What then is the point of this beautiful construction and the specially clothed priests? The point is that G-d has designed the place where He is to be worshipped as something wonderfully beautiful and visually powerful, as also those called to function there. The articles and clothing are declared to be ‘things of glory’. But the critical point about this is as Maimonides also saw, that the articles were to bring G-d that glory not man. This was not to exalt a person, nor even the place in itself as if somehow the garments or construction had some external mystical qualities. No, the visual impact was to evoke a response in people to worship G-d and give HIM all the glory. Once again we see that the visual external things are so designed by G-d to lead us into a closer walk with Him and give Him glory. And these things are GIVEN by revelation by G-d to us, they are not things we design or have input into, we are shown, commanded, told how to do it.
We live in an age where we have lost the sense of all this. People don’t connect any more with the fact that G-d has the right to lead us into worship and give Him the glory in the ways that He alone wants. He takes the external, visual prompts seriously as they reflect on Him. It does MATTER where we worship, how we worship, with what we worship. When man gets his hands on these things, rather than listening to G-d, he fails to see the deeper connections, trivialising that which actually has huge importance.

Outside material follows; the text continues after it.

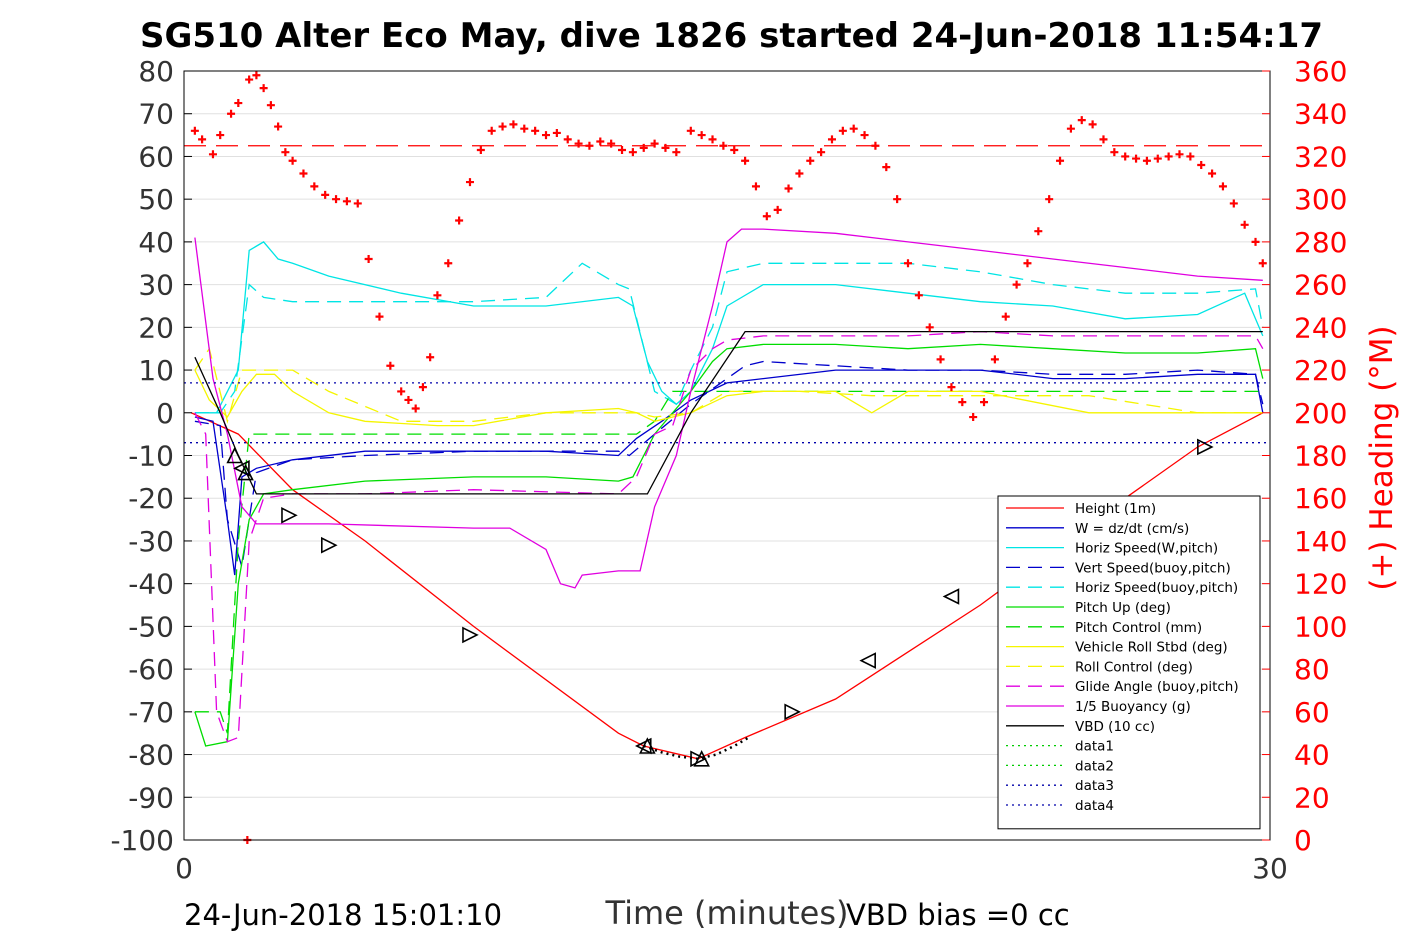  I want to click on right-tick-label: 100, so click(1320, 626).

And the importance is this: G-d gives us designs, garments, buildings, talents and gifts which are meant to be used for His glory alone. It all comes FROM Him and we are to function within it as He designs and sets out. In fact, this is made even clearer in the text this week. When G-d calls for the ordination of Aaron and his sons He doesn’t tell them how grand they will look all dressed up, how much respect they’ll get from the people because they look so special. No, He doesn’t focus on the garments at all because those are for Him alone. The focus in the ordination is somewhere else. The Hebrew used here for ordination is ‘limaleh yadim’, to fill the hands. The traditional understanding is very instructive here, that the hands of the priests would be full of the offerings being brought by the people to the altar of HaShem. In other words, the ordination was directly linked with serving the people, allowing them to worship and offer sacrifices to the Lord. Literally, the priests and leaders of the people would have their hands full with that job!!
We see this reflected in the offerings commanded at the ordination too, unleavened bread. Unleavened bread reminds us of servitude, being a servant or slave. We keep the Matzah even today during Pesach precisely because it reminds us that we were slaves to sin and have been bought to now be the servants of G-d in righteousness. At Shavuot we eat leavened bread in the offering because we have been set free to follow G-d in the commandments He gave. Also, the priests had no means of support for themselves, they were directly dependant on the offerings given by the people to live; this represented again the fact that they served the people. As the priests served the people and so served G-d, they led the people closer to G-d. A crucial and critical role to have, and one that is very serious. If it worked, then G-d would get all the glory, which was and is His desire even today.